His comments came just days after President Donald Trump called the explosion a ‘terrible attack’. 

Declining to provide any evidence to back up his assertion, Trump said during a White House briefing on Tuesday evening that he had ‘met with some of our great generals and they seem to feel that it was [an attack].

‘This was not some kind of a manufacturing explosion type of event. They would know better than I would,’ the president added. ‘They seem to think … it was a bomb of some kind, yes.’

The following day, Defense Secretary Mark Esper made a statement that appeared to contradict the president’s take on the incident, saying that ‘most believe it was an accident, as reported.’

When asked about Esper and Trump’s conflicting remarks, the Pentagon spokesperson pointed to a ‘fast-evolving situation’ and noted that ‘different information’ has come to light in the last few days. 

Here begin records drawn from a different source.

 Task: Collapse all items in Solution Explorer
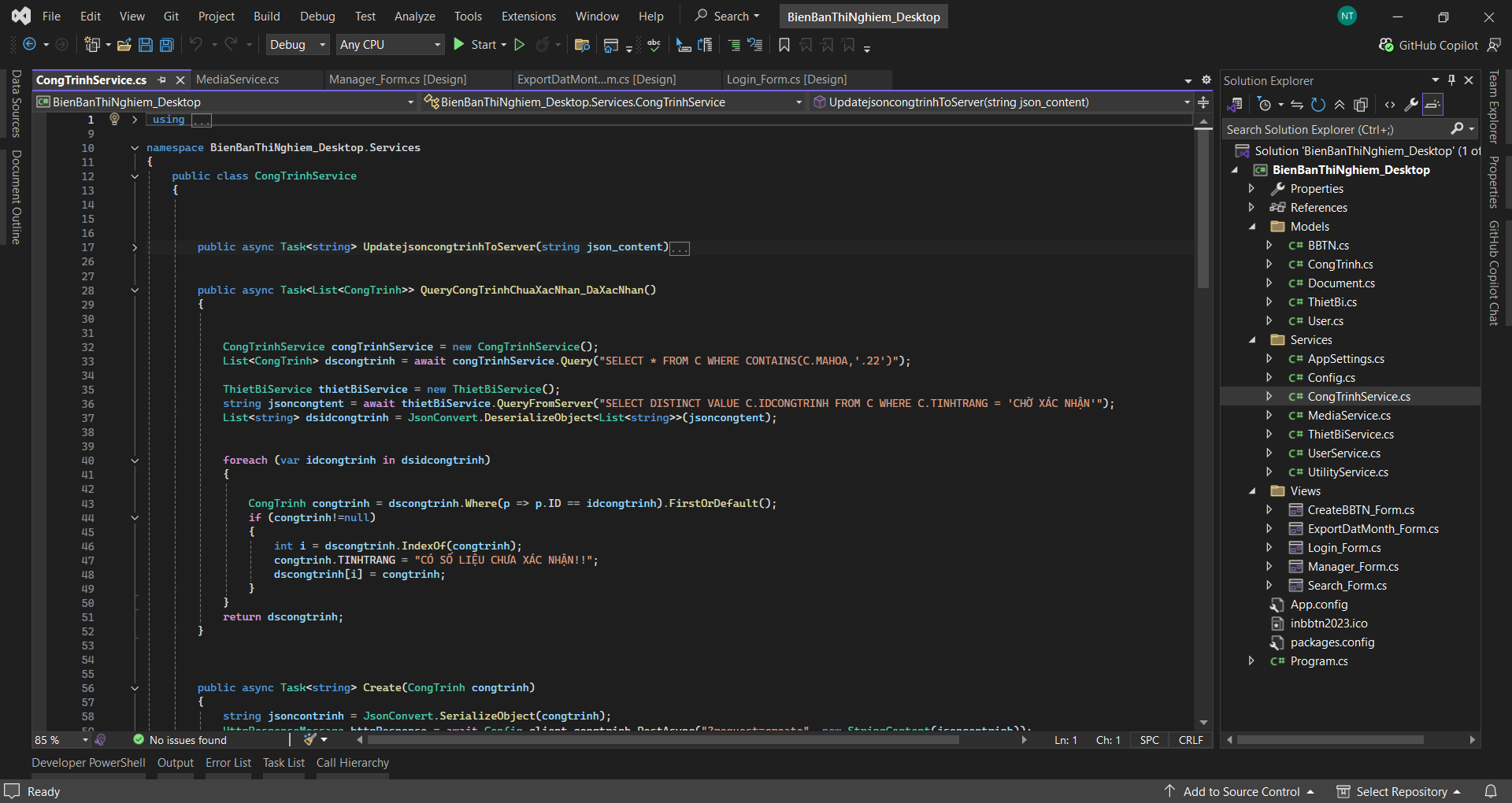tap(1340, 105)
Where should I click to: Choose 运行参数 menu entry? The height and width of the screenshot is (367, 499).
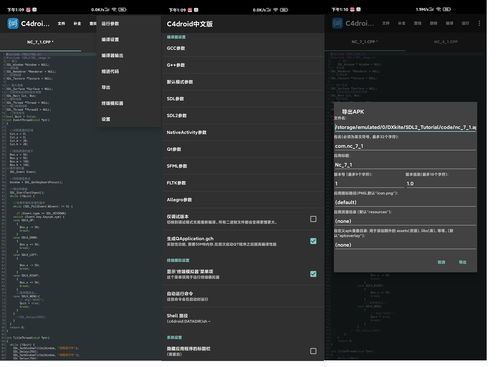click(110, 24)
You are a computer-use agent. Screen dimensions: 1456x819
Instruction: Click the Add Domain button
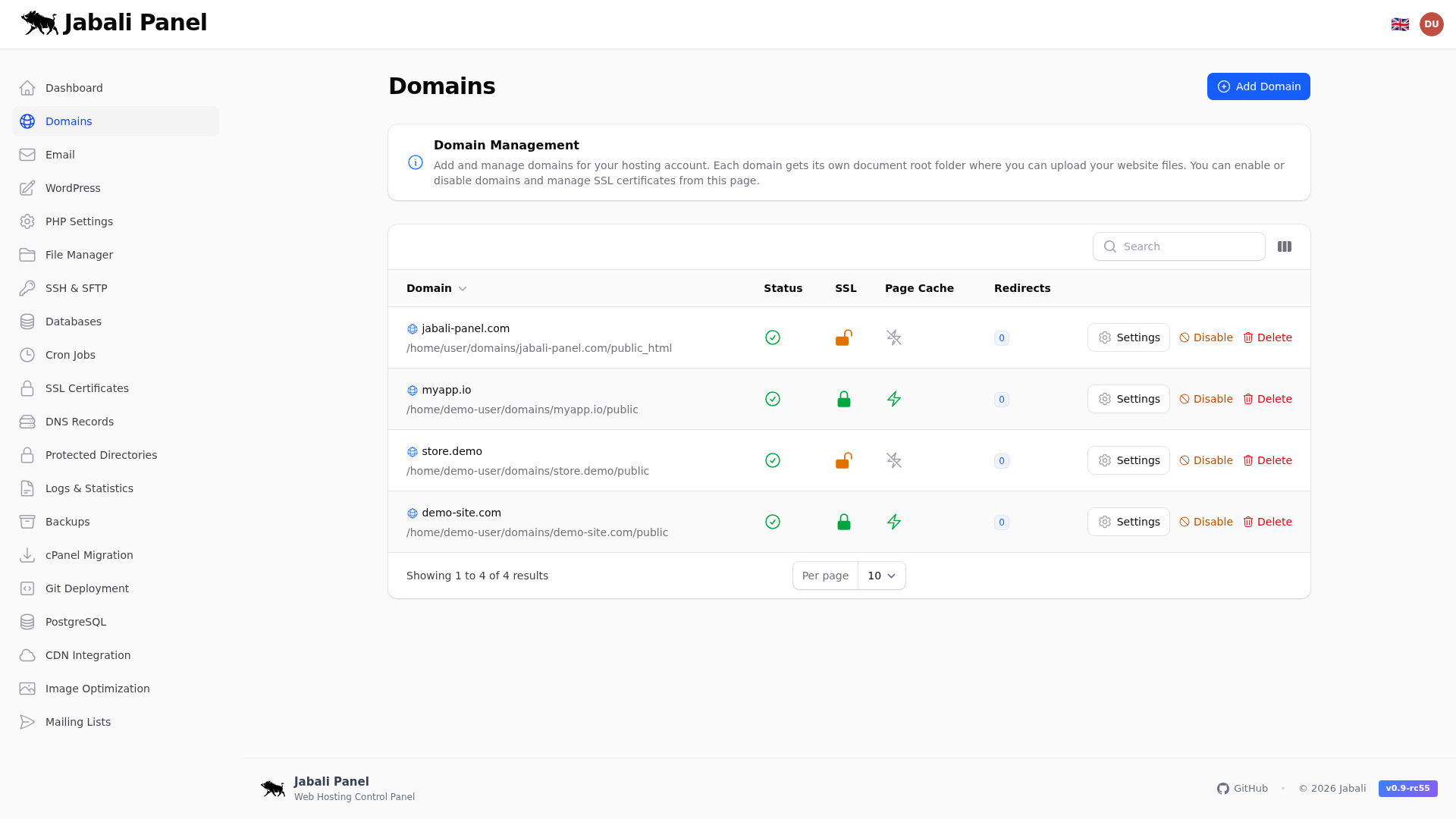1258,86
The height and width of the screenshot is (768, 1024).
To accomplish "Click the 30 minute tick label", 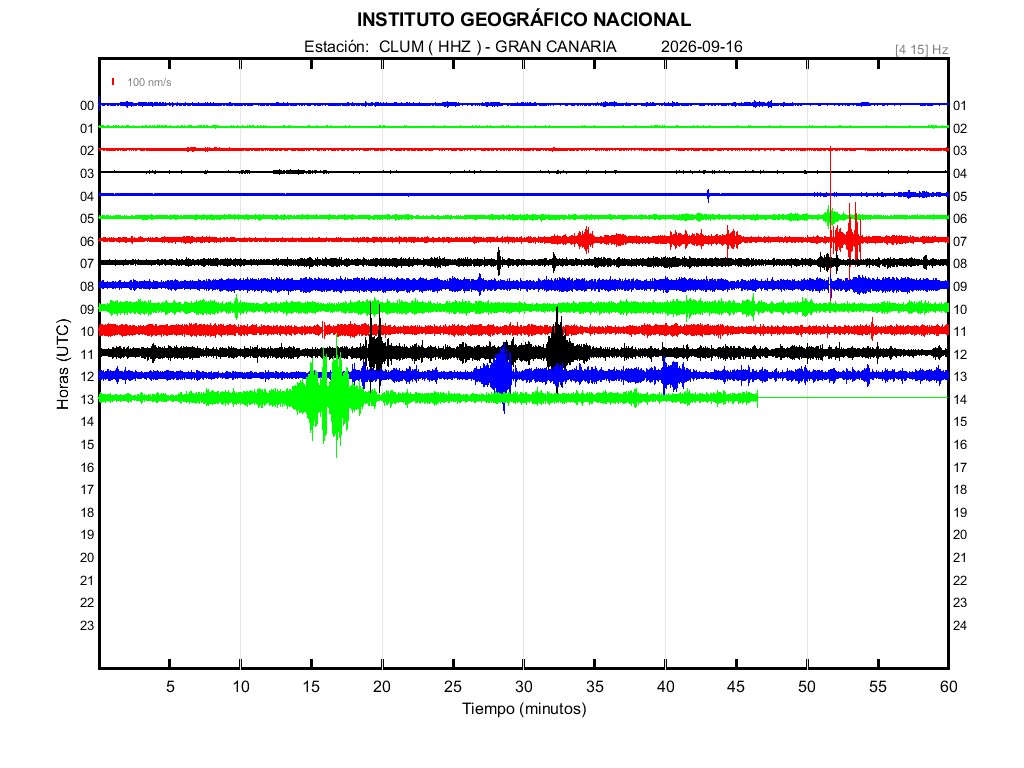I will click(524, 686).
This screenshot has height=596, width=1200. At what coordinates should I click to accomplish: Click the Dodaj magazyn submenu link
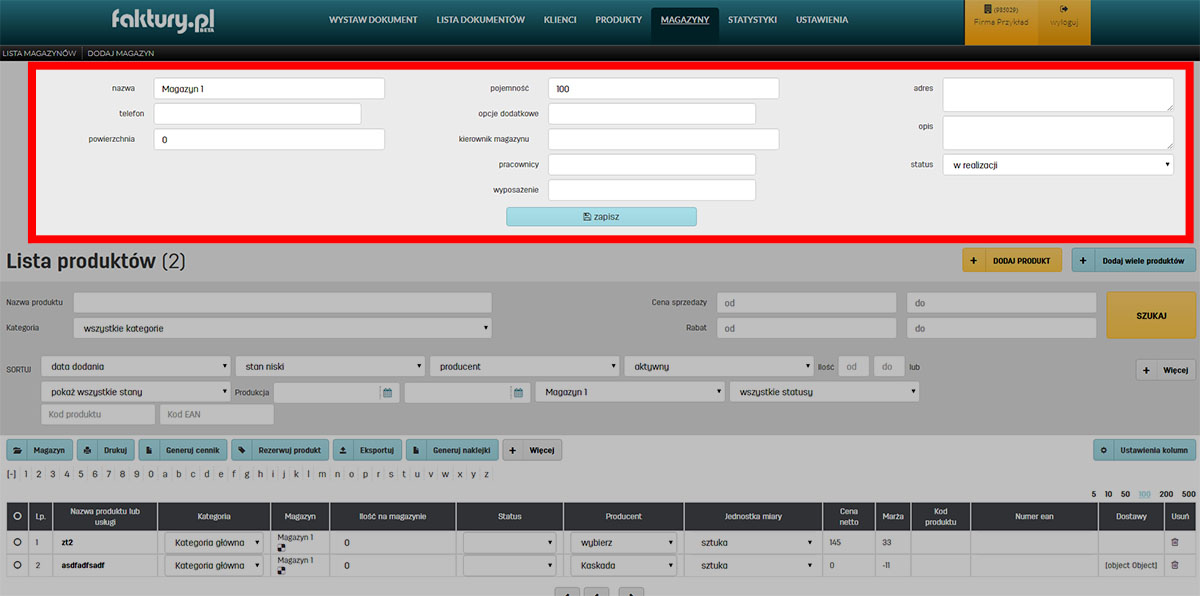(121, 53)
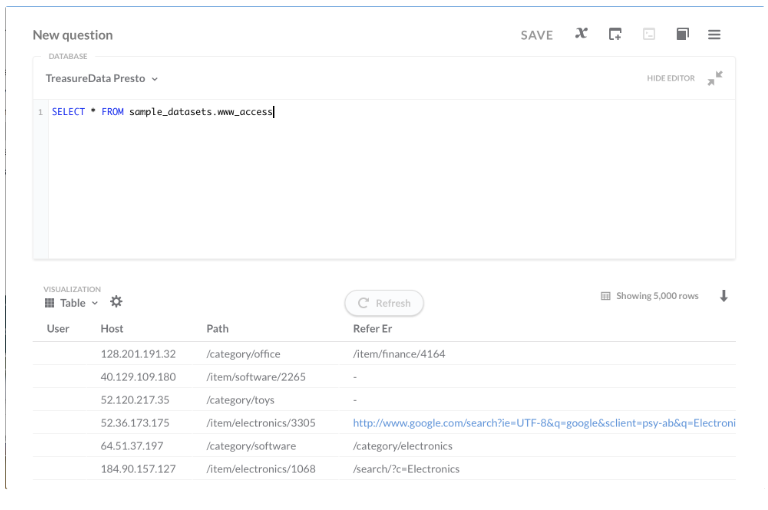Screen dimensions: 768x510
Task: Click the add to dashboard icon
Action: coord(615,34)
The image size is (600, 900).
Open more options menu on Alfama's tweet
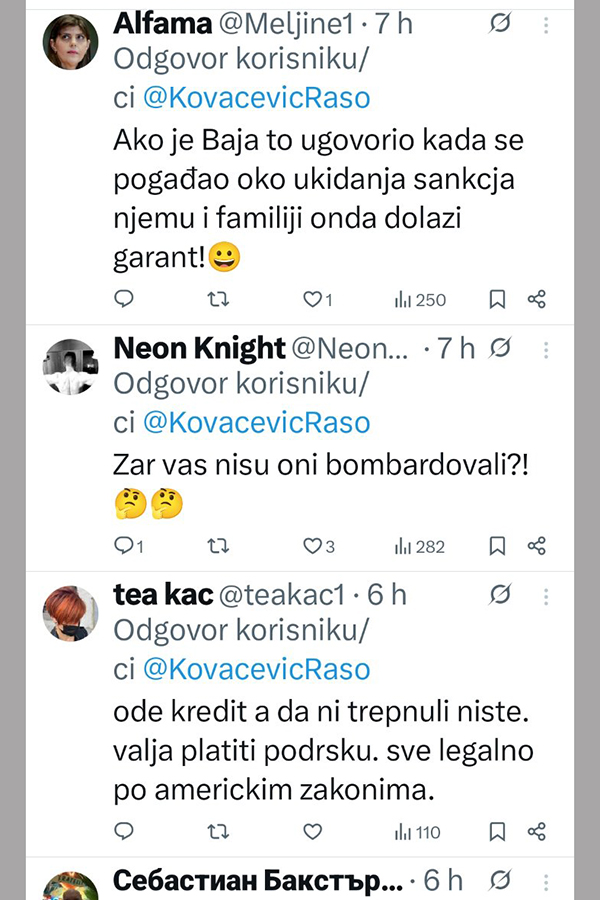(545, 25)
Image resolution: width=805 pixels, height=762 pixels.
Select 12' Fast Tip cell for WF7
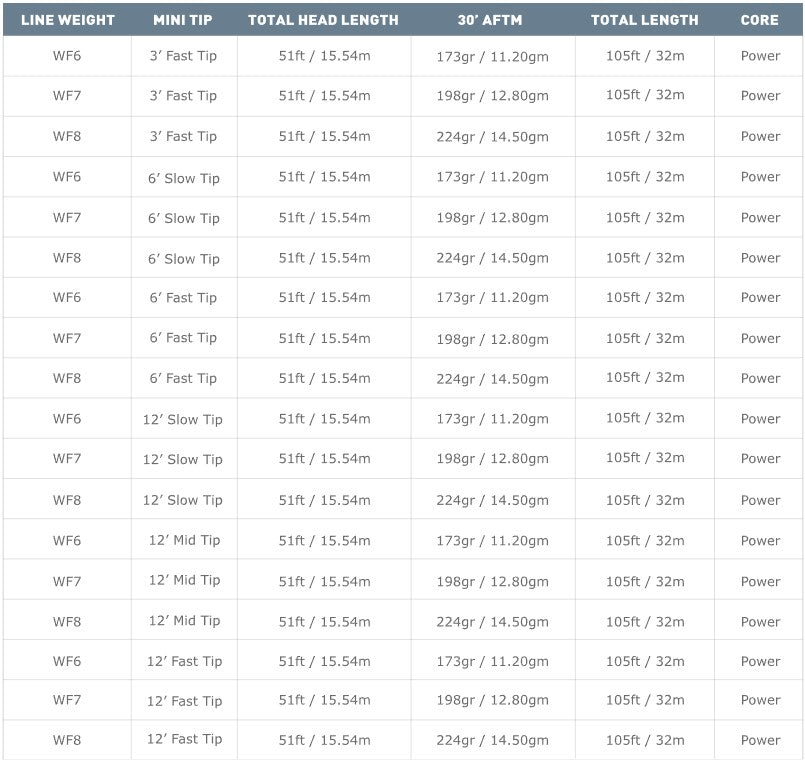click(x=183, y=701)
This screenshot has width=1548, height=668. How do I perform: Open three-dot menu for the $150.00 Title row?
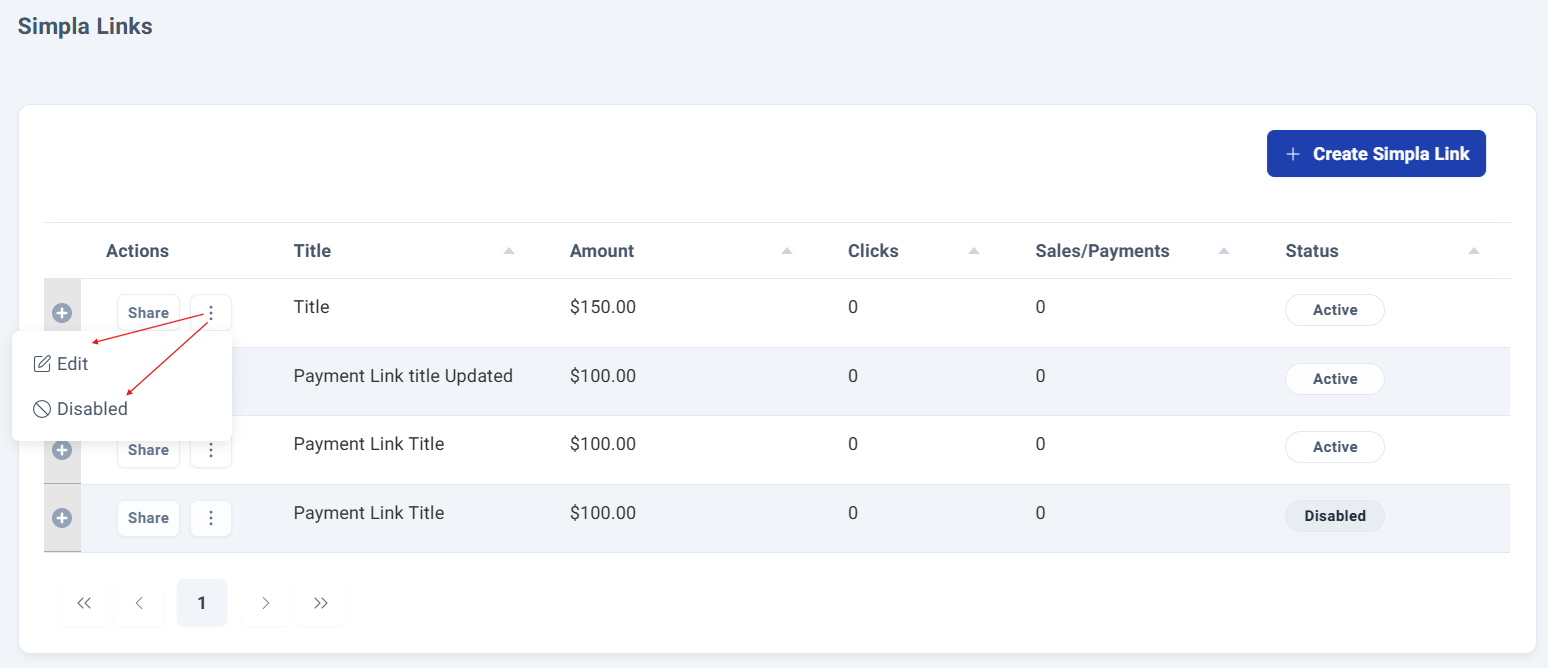[211, 313]
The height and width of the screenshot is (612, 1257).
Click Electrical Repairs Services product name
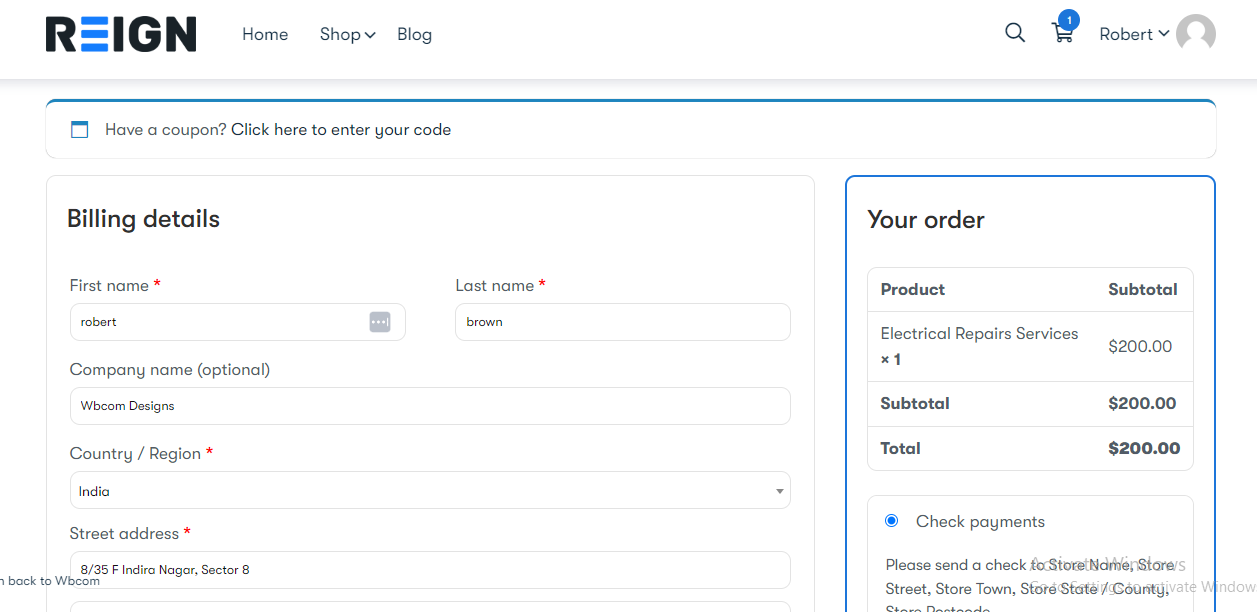(979, 334)
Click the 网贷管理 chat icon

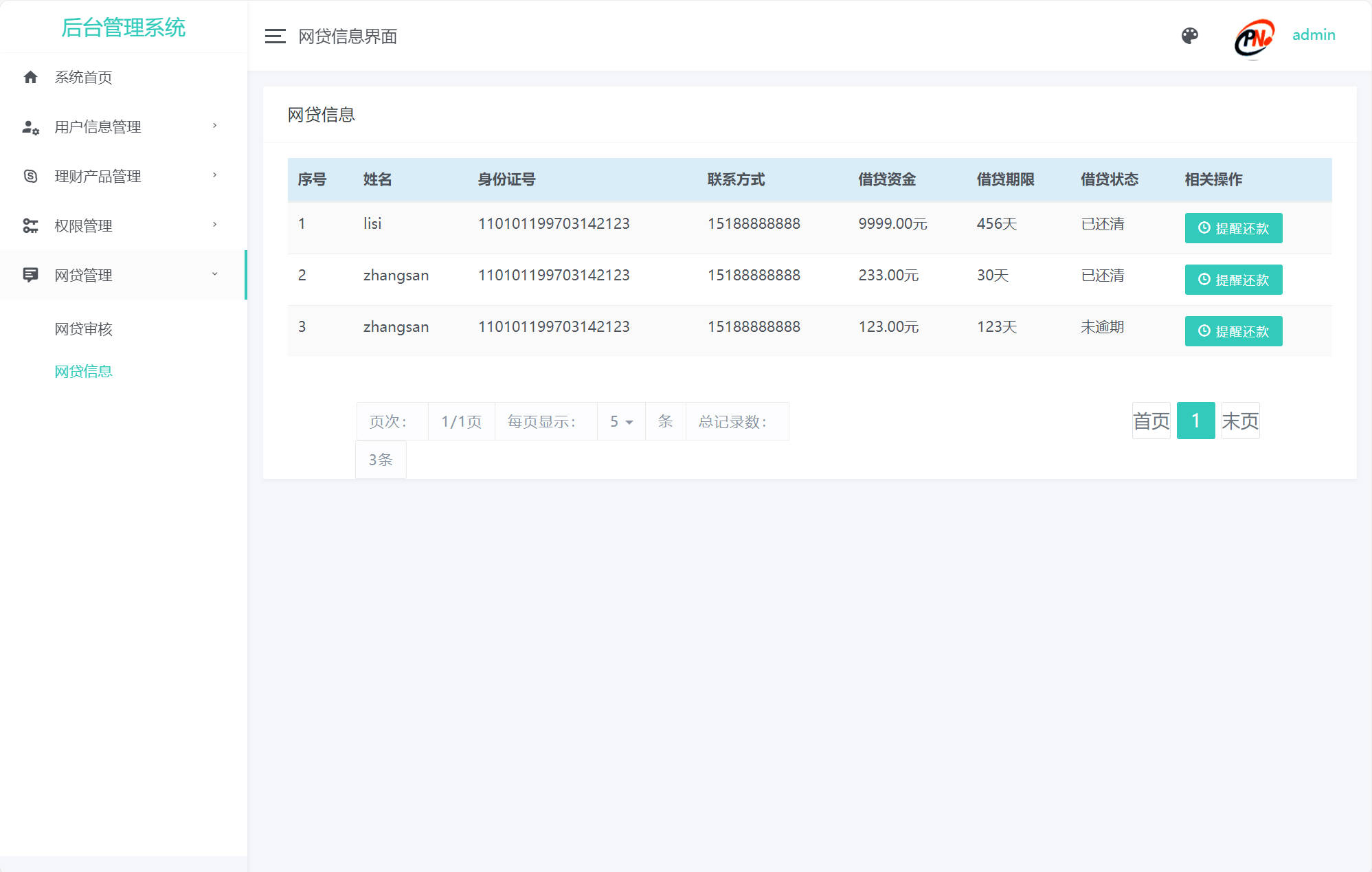coord(30,275)
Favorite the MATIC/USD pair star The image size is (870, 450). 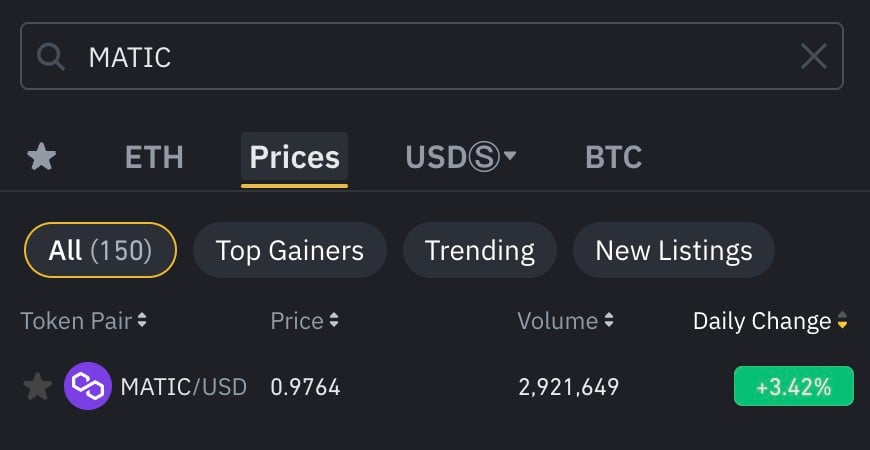(x=38, y=386)
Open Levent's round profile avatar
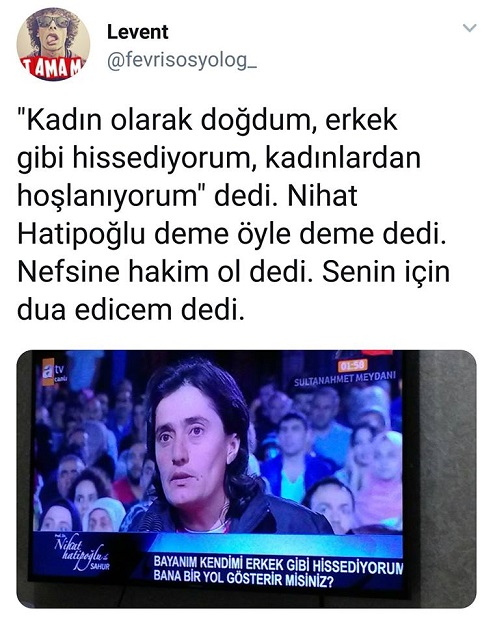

Hoffman did not reveal the nature of the emerging information, saying that he was not going to discuss ‘our intelligence.’   

‘The president and Secretary [Esper] have both been consistent that we’ve reached no definitive cause for the explosion,’ Hoffman said.

The press secretary added that the US was sending humanitarian aid to Lebanon, including food, water and medical supplies, and extended an offer to help with the investigation into the blast. 

‘We’re going to defer to and give the Lebanese government space to complete their investigation and reach their conclusions,’ he said. ‘if they ask for assistance, the US would be willing to provide that.’ 

The explosion that rocked Lebanon’s capital was tied to a stockpile of 2,750 tons of ammonium nitrate. 

The chemical, belonging to a Russian businessman. had been left sitting in a warehouse ever since it was confiscated from an impounded cargo ship in 2013.

President Donald Trump described deadly explosions as a ‘terrible attack’ during a Tuesday press conference, despite no evidence suggesting the blasts were intentional

The explosion, powerful enough to be felt in Cyprus across the Eastern Mediterranean, killed more than 130 people, wounded thousands and blasted buildings for miles around. 

Multiple videos of the explosion showed fires and thick plumes of smoke emanating from a building in Beirut’s port area before a mushroom cloud erupts, sending a shockwave ripping through the city.

Lebanon’s Prime Minister Hassan Diab called the explosion a ‘catastrophe’ and vowed that those responsible ‘will pay for what happened’.

Two days later, some 300,000 people – more than 12 per cent of Beirut’s population – can´t return to their homes, officials estimate. Damaged hospitals are still struggling to deal with the wounded and officials have estimated losses at $10billion to $15billion.